- TASK DIRECTIONS -
In the news article below about the reinstated ICE agent, reproduce the passage word for word, beginning at "On September 25, video" and stopping after "hospital for treatment.".
[READING PASSAGE]
By Elizabeth Weill-Greenberg
Copyright truthout
An Immigration and Customs Enforcement (ICE) agent who threw a woman to the ground in front of her two children in a New York City courthouse is back on the job, less than a week after the attack occurred, according to a post on X by the city’s comptroller Brad Lander.
“Court-watchers confirm this cruel ICE agent has been reinstated,” Lander wrote. “Last week, in the briefest moment of decency, violently throwing a woman to the floor was ‘beneath the men and women of ICE.’ This week, it’s back to business as usual. The cruelty, after all, is the point.”
CBS News reported that two U.S. officials told the outlet that the agent had been reinstated.
On September 25, video captured Monica Moreta-Galarza pleading with the agent after her husband of 17 years was abducted following a routine court appearance related to his asylum application.
“I didn’t do anything to him,” she told CBS News in Spanish. “I just begged him. Any human being would have some compassion, but he didn’t have that.”
The ProPublica reporter who filmed the attack said Moreta-Galarza was crying and told the officer she was afraid her husband would be hurt and wanted to go with him.
The ICE agent repeatedly said “adiós” to Moreta-Galarza as he violently grabbed her and threw her to the ground. She suffered injuries to her head and went to the hospital for treatment.
Prior to the attack, the same agent pulled her hair and yelled at her and her children, who were crying, she told CBS News.
The Department of Homeland Security (DHS) condemned the officer’s actions and said he had been “relieved of current duties as we conduct a full investigation.”
“The officer’s conduct in this video is unacceptable and beneath the men and women of ICE,” DHS Assistant Secretary Tricia McLaughlin said, adding that “ICE law enforcement are held to the highest professional standards.”
NPR reports that the officer appears to be the same person involved in the arrest of a court observer in August, which was observed by NPR and captured on audio.
The incident occurred at the Manhattan courthouse located at 26 Federal Plaza, where masked agents routinely roam the hallways disappearing people who attend appointments and hearings related to their immigration cases. In June, officers arrested Lander after he linked arms with a man they were attempting to abduct and demanded to see a signed judicial arrest warrant. Earlier this month, Lander and several other New York City officials were arrested after they staged a sit-in at the courthouse to demand access to holding cells where immigrants have been detained in inhumane conditions.
Lander and Rep. Dan Goldman (D-New York) referred the ICE officer to the Department of Justice (DOJ) for felony prosecution. Lander wrote on X that they “aren’t holding our breath for [Attorney General] Pam Bondi to uphold the law.”
“But we won’t stop demanding accountability,” he continued. “We owe it to this family to keep showing up — like thousands of us did last week, like those of us who engaged in civil disobedience did the week before — for as long as it takes.”
[/READING PASSAGE]
[RECORDS]
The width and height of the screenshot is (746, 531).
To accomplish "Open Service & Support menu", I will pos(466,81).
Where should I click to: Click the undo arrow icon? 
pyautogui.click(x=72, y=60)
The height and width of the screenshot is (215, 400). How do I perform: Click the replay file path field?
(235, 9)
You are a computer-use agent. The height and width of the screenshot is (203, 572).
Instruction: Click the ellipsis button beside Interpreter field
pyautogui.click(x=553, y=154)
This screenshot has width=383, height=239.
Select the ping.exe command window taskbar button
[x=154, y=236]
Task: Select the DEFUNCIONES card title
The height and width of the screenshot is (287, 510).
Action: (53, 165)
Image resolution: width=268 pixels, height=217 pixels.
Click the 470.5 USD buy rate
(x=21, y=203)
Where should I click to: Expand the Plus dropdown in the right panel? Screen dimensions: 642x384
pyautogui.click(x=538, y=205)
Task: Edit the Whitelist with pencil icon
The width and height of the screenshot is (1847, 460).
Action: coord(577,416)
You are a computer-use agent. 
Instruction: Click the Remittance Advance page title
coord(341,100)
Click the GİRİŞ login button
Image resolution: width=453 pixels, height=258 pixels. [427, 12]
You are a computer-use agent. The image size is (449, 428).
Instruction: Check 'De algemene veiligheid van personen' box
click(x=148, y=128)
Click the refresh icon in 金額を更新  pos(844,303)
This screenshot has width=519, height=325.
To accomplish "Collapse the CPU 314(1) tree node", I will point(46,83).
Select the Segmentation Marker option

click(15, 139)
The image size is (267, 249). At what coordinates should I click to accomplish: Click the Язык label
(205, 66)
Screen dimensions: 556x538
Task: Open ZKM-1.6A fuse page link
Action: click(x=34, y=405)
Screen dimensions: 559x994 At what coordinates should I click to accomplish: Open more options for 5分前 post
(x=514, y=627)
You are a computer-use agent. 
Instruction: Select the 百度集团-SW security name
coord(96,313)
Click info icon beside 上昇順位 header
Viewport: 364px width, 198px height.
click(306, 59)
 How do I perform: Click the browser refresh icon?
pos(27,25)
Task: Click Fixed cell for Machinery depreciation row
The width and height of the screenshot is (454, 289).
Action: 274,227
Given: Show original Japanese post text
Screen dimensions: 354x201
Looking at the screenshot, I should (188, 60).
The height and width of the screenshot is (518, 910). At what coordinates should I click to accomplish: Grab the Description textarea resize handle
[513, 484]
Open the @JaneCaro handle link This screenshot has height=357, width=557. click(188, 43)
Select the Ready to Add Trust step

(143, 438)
[/RECORDS]
- COMPLETED EXERCISE -
On September 25, video captured Monica Moreta-Galarza pleading with the agent after her husband of 17 years was abducted following a routine court appearance related to his asylum application.
“I didn’t do anything to him,” she told CBS News in Spanish. “I just begged him. Any human being would have some compassion, but he didn’t have that.”
The ProPublica reporter who filmed the attack said Moreta-Galarza was crying and told the officer she was afraid her husband would be hurt and wanted to go with him.
The ICE agent repeatedly said “adiós” to Moreta-Galarza as he violently grabbed her and threw her to the ground. She suffered injuries to her head and went to the hospital for treatment.